In fact, if you had followed this strategy from the beginning of the last equity bull market in March 2003 until the market peaked in June 2007, you would have made an average quarterly gain of 13.6 per cent on each of the 27 companies that dropped out of the FTSE 100 following the Quarterly Index Review. By comparison, the FTSE 100 only managed to rise by 5.3 per cent on average in these 13 quarters.

And after the stock market bottomed out in March 2009, this trading strategy worked brilliantly for the subsequent 12 months. In fact, the laggards dropping out of the FTSE 100 in March 2009 rose by 35.6 per cent in the following three months and the subsequent three month returns were: 19.4 per cent, -1.2 per cent and 20.7 per cent for the drop-outs from the June, September and December reviews in 2009. Admittedly, the strategy did not deliver a profit a year ago when I advised buying shares in Resolution, but a sharp general market correction, driven by the eurozone financial crisis, and technical selling when the life insurer announced a large acquisition and rights issue, partly explain the underperformance. And though you would have just about broken even by buying the dog shares in June and September last year, you would have been rewarded handsomely by buying shares in the only drop-out in the December Review, Cobham. Shares in the defence company have soared 15 per cent in the past 12 weeks against a 1 per cent decline for the index.
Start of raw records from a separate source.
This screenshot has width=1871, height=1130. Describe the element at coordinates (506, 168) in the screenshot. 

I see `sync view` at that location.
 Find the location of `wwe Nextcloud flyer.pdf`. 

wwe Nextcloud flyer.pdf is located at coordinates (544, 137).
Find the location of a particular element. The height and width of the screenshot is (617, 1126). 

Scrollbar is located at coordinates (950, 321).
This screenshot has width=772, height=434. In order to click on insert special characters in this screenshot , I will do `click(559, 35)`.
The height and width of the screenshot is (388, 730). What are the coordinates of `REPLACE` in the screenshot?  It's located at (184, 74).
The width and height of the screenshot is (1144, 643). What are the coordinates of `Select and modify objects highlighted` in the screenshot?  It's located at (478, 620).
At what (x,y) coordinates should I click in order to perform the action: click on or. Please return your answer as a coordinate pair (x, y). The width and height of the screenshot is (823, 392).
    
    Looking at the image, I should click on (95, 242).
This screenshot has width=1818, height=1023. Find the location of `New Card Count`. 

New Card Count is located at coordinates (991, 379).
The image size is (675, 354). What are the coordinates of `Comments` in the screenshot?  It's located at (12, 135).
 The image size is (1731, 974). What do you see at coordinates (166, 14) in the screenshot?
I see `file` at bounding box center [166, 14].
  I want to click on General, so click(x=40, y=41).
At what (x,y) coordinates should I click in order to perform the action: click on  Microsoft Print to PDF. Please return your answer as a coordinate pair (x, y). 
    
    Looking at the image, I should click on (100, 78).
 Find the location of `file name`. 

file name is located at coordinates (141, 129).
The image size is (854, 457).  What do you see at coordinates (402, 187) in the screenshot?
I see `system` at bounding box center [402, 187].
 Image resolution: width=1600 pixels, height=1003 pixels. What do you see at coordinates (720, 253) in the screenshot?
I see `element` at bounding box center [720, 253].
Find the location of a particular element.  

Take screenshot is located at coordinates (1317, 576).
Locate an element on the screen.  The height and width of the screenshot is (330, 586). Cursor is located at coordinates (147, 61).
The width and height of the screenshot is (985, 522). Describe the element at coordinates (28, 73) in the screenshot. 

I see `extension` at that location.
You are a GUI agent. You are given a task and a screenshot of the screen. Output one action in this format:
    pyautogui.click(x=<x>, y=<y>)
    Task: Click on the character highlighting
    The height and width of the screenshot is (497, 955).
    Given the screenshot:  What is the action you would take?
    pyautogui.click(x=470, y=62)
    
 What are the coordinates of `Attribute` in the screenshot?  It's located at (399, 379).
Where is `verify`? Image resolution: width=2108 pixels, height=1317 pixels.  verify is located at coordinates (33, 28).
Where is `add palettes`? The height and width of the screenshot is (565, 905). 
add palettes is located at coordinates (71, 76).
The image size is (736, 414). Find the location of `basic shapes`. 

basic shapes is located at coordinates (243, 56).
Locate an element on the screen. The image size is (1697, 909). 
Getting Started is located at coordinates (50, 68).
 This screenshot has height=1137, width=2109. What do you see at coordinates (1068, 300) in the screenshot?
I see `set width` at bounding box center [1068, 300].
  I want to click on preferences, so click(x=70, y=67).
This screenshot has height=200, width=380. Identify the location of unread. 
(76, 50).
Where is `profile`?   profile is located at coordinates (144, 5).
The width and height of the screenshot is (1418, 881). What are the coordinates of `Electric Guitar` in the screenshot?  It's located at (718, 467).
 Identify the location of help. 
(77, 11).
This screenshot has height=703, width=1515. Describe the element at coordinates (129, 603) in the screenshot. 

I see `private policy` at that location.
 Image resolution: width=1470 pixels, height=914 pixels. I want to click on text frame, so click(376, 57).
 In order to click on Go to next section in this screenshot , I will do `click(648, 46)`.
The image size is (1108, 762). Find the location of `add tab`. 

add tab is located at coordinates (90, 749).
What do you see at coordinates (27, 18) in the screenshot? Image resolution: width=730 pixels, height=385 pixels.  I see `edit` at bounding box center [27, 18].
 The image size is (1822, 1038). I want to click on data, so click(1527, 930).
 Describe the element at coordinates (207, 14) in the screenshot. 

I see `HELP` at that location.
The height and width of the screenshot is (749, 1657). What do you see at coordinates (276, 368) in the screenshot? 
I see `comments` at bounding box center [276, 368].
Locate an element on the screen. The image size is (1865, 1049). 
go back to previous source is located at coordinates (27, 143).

So why does it work?

Reasons for phenomenon

There are several reasons why FTSE 100 laggards have a tendency to bounce back after their expulsion from the index. First, technical selling pressure in the run-up to their expulsion depresses valuations well below fair value as index-tracking funds, whose mandates dictate that they are only allowed to hold shares in FTSE 100 constituents, are obliged to sell shareholdings in companies being ejected from the index.

Second, the Quarterly Review is held on the second Wednesday of March, June, September and December with changes to the index implemented seven trading days later. The delay between the announcement of a company's ejection and the date the changes are implemented enables traders to profit from this technical selling pressure by fund managers. For example, some investors will short-sell shares around the time of this seven-day window with the aim of turning a profit by buying them back at a lower price at a later date, which exacerbates price falls.

Third, the fact that a company is being ejected from the FTSE 100 is due to a relatively poor share price performance which creates a negative momentum effect, whereby some traders will pairs-trade these underperformers against the FTSE 100, safe in the knowledge that forced selling by tracker funds could drive prices down even lower.

Academic studies

Academic studies also validate this strategy. In a paper 'Playing Footsie with the FTSE 100' published in 2006, professor Jay Dahya of City University of New York considered changes to the index over the period 1984 to 2003. Mr Dahya noted: "Deletions to the index are associated with a negative price response, which is fully reversed over a 120-day period after news of the removal from the index." He added: "The rebound in stock prices following exclusion from the FTSE 100 is also positively related with analysts' earnings upgrades (a feature of bull markets) and negatively related with a change in press coverage."

While in a paper 'The Impact of Changes to The FTSE 100 Index', The Financial Review, August 2007, Brian Mase of Brunel University found that: "Return reversal around index additions and deletions suggests that buying (selling) pressure moves prices temporarily away from equilibrium." It is this excessive selling pressure that drives down share prices below fair value and creates the conditions for a bounce back in the shares once the laggards are ejected.

Moreover, it’s not as if there aren’t good reasons why shares in Alliance Trust, African Barrick Gold and Bunzl - the three FTSE 100 companies exiting the index at close of trading on Friday 18 March - could enjoy a strong technical share price recovery in the coming weeks.

For instance, Alliance Trust's shares trade on a hefty 18 per cent discount to net asset value following a 6.7 per cent slide in the past month to their April 2010 high around 350p.

African Barrick is only rated on a 2011 prospective PE ratio of 8 following a 13 per cent slide since late February and the shares are sitting just above a strong support level of 500p, a point from which strong rallies have previously ensued. For good measure its 14-day relative-strength index (RSI) is heavily oversold.

The same is true of Bunzl's shares, which have retreated back to their November and December lows around 700p, a key support level. Reassuringly, its 14-day RSI is as low as it was back then so the set up is positive for a rally from an oversold level. So, if like me, you believe the underperformance of these FTSE laggards is set to reverse, then buying the shares at close of trading on Friday 18 March is the smart way to profit from the recovery.